For the data that follows, give the number of lines in which "each" appears. Add nothing to it.

Stored data
=== Begin Enclosure ===
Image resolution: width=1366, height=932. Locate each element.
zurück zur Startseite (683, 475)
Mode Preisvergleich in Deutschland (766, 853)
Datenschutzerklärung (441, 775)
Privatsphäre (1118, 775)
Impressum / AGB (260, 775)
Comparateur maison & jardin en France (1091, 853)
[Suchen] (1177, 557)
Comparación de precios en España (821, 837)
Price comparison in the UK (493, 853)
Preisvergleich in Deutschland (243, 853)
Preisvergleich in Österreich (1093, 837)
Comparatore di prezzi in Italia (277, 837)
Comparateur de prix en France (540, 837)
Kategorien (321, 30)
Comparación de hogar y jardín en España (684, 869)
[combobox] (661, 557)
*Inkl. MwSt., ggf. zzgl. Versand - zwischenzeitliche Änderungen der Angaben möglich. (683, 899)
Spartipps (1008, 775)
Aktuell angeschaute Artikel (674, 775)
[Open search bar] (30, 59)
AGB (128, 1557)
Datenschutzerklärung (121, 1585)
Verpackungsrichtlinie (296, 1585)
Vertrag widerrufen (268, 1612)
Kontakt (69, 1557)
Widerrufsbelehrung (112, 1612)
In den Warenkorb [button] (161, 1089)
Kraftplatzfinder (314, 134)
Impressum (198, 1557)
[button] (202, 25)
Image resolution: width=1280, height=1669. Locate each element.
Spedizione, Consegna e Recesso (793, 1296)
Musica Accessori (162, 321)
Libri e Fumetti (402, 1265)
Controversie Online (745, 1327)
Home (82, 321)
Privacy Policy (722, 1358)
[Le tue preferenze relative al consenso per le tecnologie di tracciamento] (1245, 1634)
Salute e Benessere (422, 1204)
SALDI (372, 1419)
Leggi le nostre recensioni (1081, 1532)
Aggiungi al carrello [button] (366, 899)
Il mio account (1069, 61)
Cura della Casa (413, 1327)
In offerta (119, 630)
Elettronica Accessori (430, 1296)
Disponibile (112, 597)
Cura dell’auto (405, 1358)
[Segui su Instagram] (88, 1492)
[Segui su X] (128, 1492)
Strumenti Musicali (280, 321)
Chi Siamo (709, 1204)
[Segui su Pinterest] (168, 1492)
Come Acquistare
=== End Enclosure ===
Answer box – 2